Тогда Астафьев подошел к ней вплотную, взял ее у груди за ворот ее полумужского пальто сильной рукой и сказал:
- Отдай все. Все кресты отдай.
Бабенка присела, попробовала вырваться, но в глазах ее, старавшихся улыбаться, был смертельный страх. Визгливым шепотом прохрипела:
- Что отдавать-то, батюшка, ничего и нет.
- Отдай,- повторил Астафьев.- Убью!
Бабенка дрожащими суетливыми руками зашарила по карманам, вытащила четыре крестика, из них два на золотых порванных цепочках, и кольцо.
Не произнося ни слова, Астафьев сам обыскал ее карманы, вытряхнул платок, нашел еще два нательных креста, швырнул ей обратно кольцо и, не слушая ее шипящих причитаний, зашагал под мелким дождем к месту работ.
Там уже не было никого; только над истоптанной землей возвышались длинные глинистые насыпи да блестели колеи автомобильных шин.
- А лопаты моей нет, утащили,- пробурчал Астафьев.
Затем подошел вплотную ко второй засыпанной яме и бросил на нее отобранные крестики. Подумавши, влез на насыпь, каблуком сапога глубоко вдавил крестики в землю и руками набросал сверху комьев новой земли.
Неверующий - не перекрестился, не перекрестил могил, не простился с ними. Круто повернувшись, смотря под ноги, зашагал прежней дорогой обратно в Москву.
"Я ЗНАЮ"
Орнитолог решительно скучал без Васи Болтановского, который уехал за продуктами и не возвращался вот уже вторую неделю.
- Пора бы ему вернуться, Танюша.
- Вы, дедушка, любите Васю больше, чем меня.
- Больше не больше, а люблю его. У него душа хорошая, у Васи.

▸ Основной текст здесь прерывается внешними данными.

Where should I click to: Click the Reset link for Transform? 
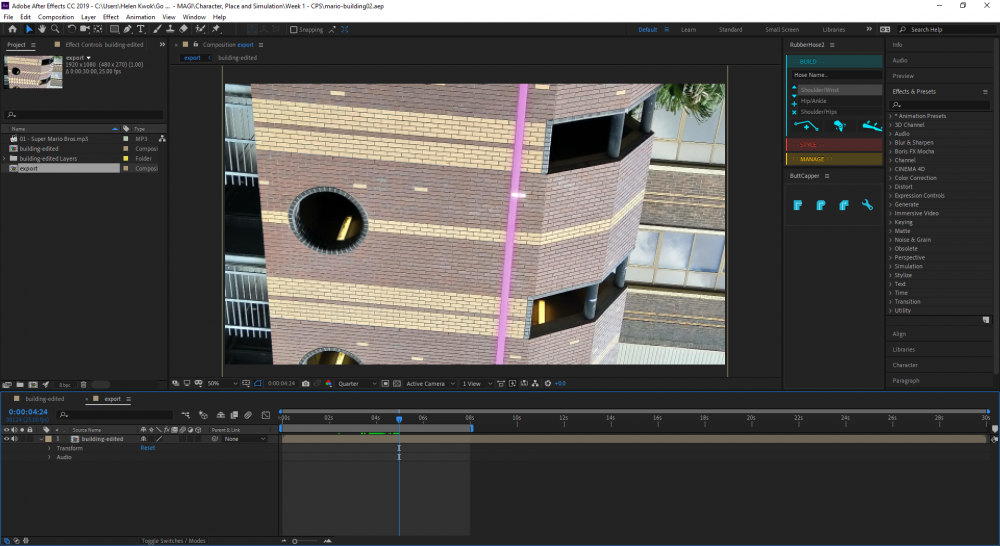coord(147,448)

Добрый он.
Зашел Поплавский, в теплой вязаной кофте под старым черным сюртуком, в промокших калошах, которые он оставил за дверью.
- Наслежу я у вас, у меня калоши протекают; надо будет резинового клею достать. А что, профессор, мои калошки никто за дверью не стибрит? Ведь у вас жильцы живут.
Поплавский, раньше говоривший только о физике и химии, сейчас не оживлялся даже при имени Эйнштейна, о книге которого только что дошли до Москвы слухи*. В Книжной лавке писателей, временном московском культурном центре, куда заходил по своим торговым делам и орнитолог, говорили за прилавком о теории относительности; даже кнопочкой приколота была к конторке, курьеза ради, математическая формула конца мира. Знал, конечно, и Поплавский о крушении светоносного эфира,- но сейчас далеки были от всего эти мысли еще молодого профессора. Думы его - как и многих - были заняты сахарином, патокой и недостатком жиров. И еще одним: ужасом начавшегося террора.